Protection and scope of action for humanitarian aid workers
Rapid, unhindered access for humanitarian organisations is an essential prerequisite for humanitarian assistance. Especially in armed conflicts, however, it is often difficult for humanitarian aid workers to reach those in most need of their live-saving help. These people are frequently cut off from humanitarian assistance by hostilities: access is often arbitrarily refused by the warring parties or made difficult under the pretext that other matters have priority.
Not only the civilian population but also humanitarian aid workers themselves are increasingly the target of attacks by parties to a conflict. In Syria alone, there were 139 attacks on medical facilities last year, in which more than 300 people were killed or injured. Around half of all healthcare facilities in Syria have been damaged or destroyed during the eight years of conflict. In Yemen, although four out of five people are now dependent on humanitarian assistance, aid workers are refused access time and again. In the Democratic Republic of the Congo, the fight against Ebola has to be repeatedly halted because armed groups are attacking aid workers.

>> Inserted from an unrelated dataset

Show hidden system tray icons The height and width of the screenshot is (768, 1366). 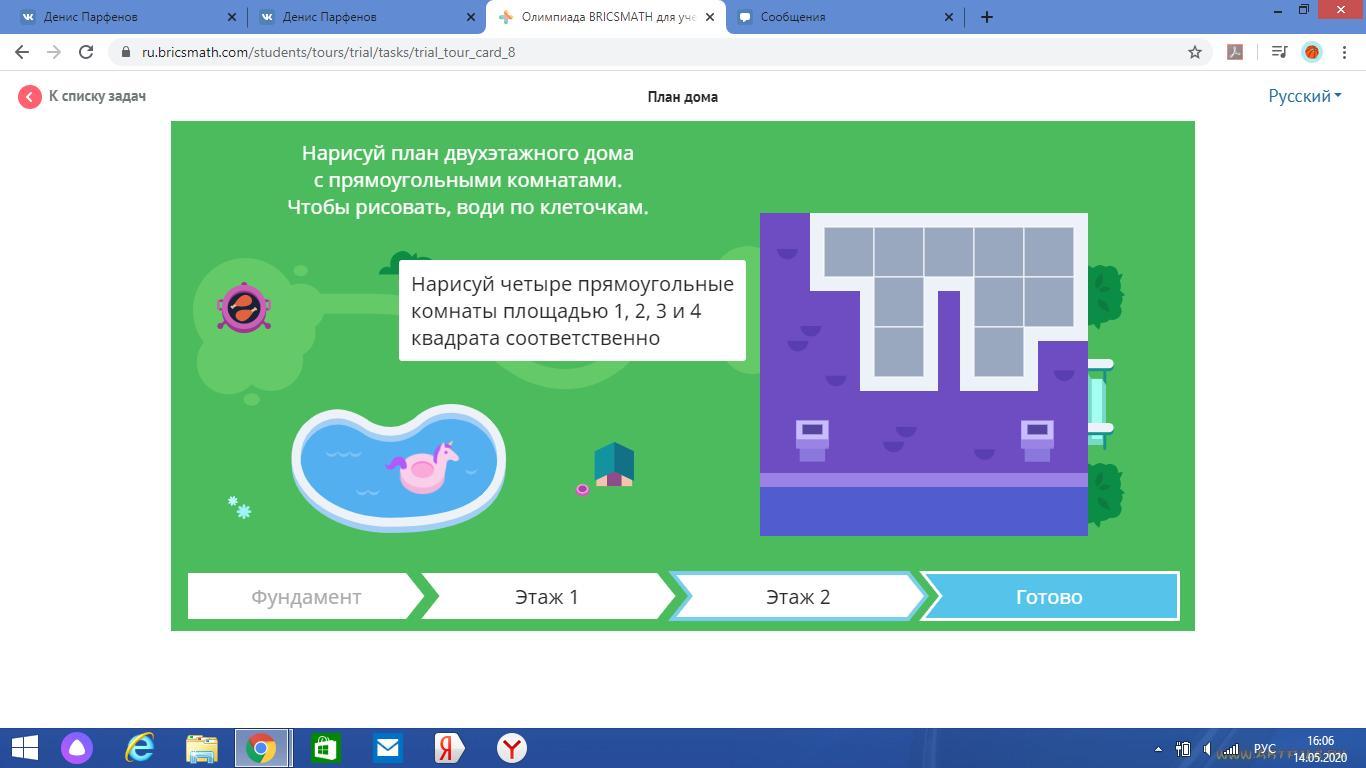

Disseminating information on existing rules and strengthening compliance
International humanitarian law and the humanitarian principles provide us with a sold foundation for humanitarian assistance and the protection of the civilian population. There is no shortage of relevant laws or resolutions. However, there is a pressing need to provide information on the existing rules, to strengthen compliance and to sanction failure to adhere to them.

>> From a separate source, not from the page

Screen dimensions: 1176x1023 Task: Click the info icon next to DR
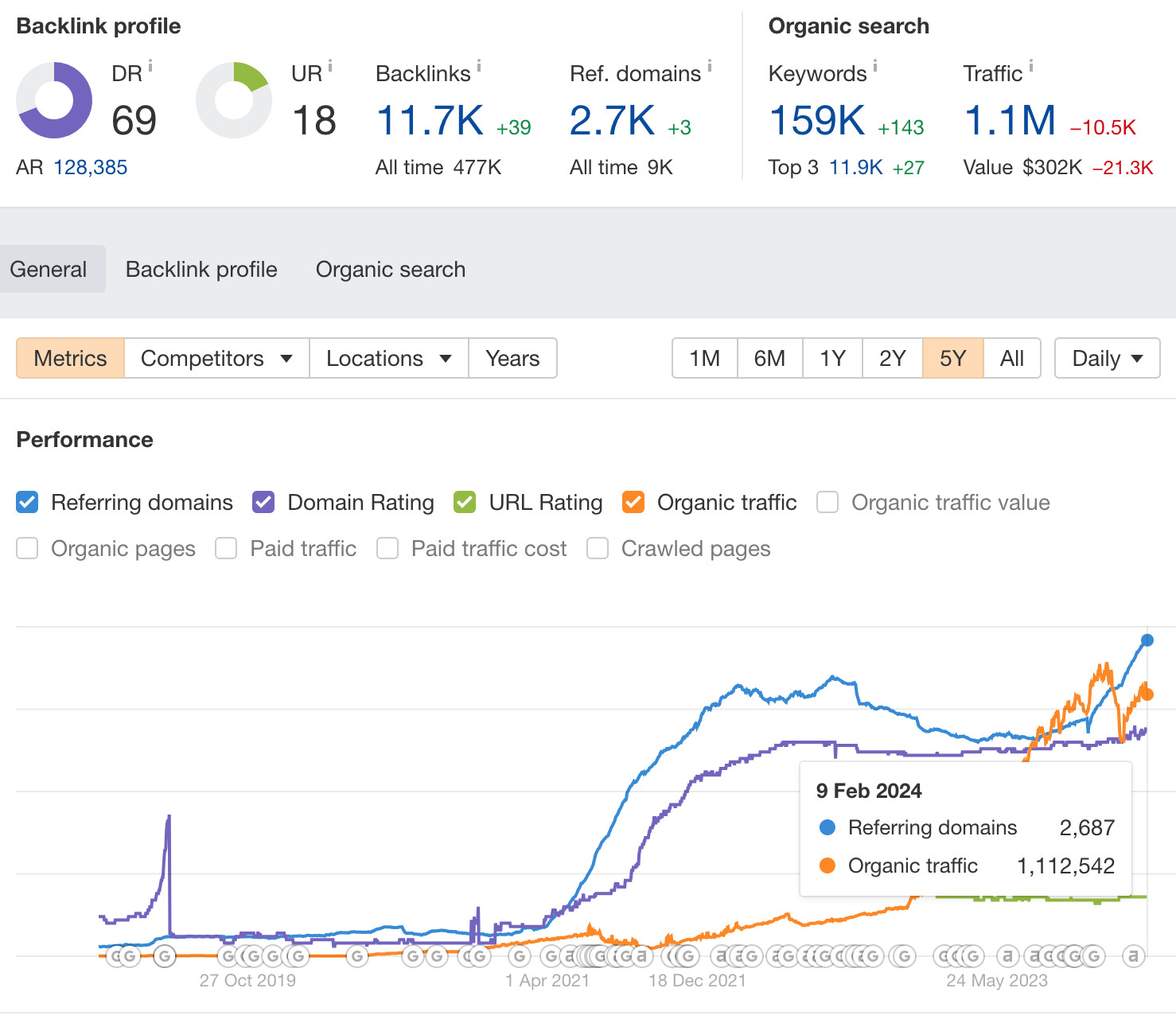tap(150, 67)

The German Foreign Minister and his French counterpart are therefore announcing a call to action today. Together with other states, Germany and France will draw up concrete measures and recommendations in the coming months to extend the scope for action of humanitarian aid workers by strengthening the law. Possible measures could include better disseminating information on the rules of international humanitarian law and the humanitarian principles, providing humanitarian aid workers with targeted training on how to explain their impartial, humanitarian mission in conflict situations or expanding the dialogue among experts on humanitarian assistance and sanctions regimes with the aim of eliminating legal uncertainties and contradictions.

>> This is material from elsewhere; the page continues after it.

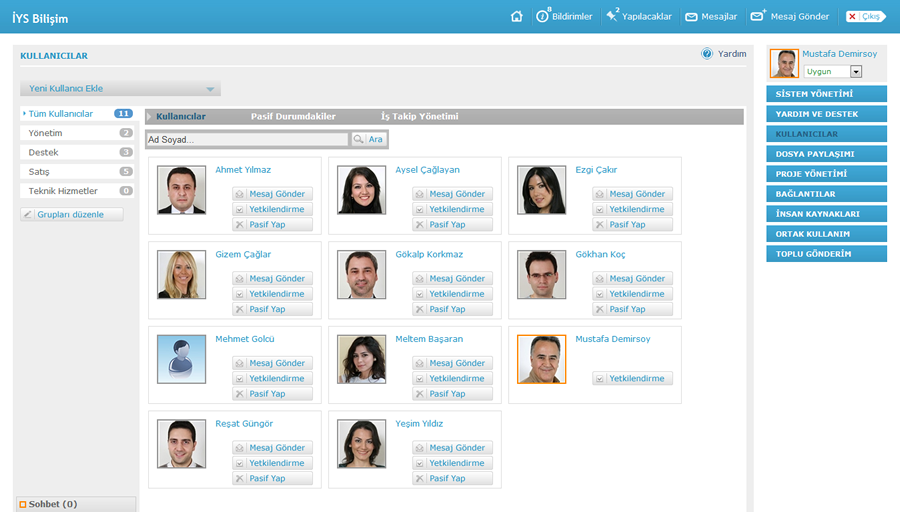Click the Mesaj Gönder icon in header
Image resolution: width=900 pixels, height=512 pixels.
coord(758,16)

The International Committee of the Red Cross, the UN Emergency Relief Coordinator and many UN member states are ready to help Germany and France implement this initiative.
Jumelage: Closely coordinated German and French Presidencies
Germany holds the UN Security Council Presidency in April – directly following on from the French Presidency in March. The two countries have decided to work together during these two months in a dual presidency (Jumelage). Foreign Minister Heiko Maas is currently in New York for that reason.
One of the key focuses of the two presidencies is the protection of humanitarian aid workers. How can those who help people in need be protected? How can international humanitarian law and the humanitarian principles – humanity, impartiality, neutrality and independence – be strengthened?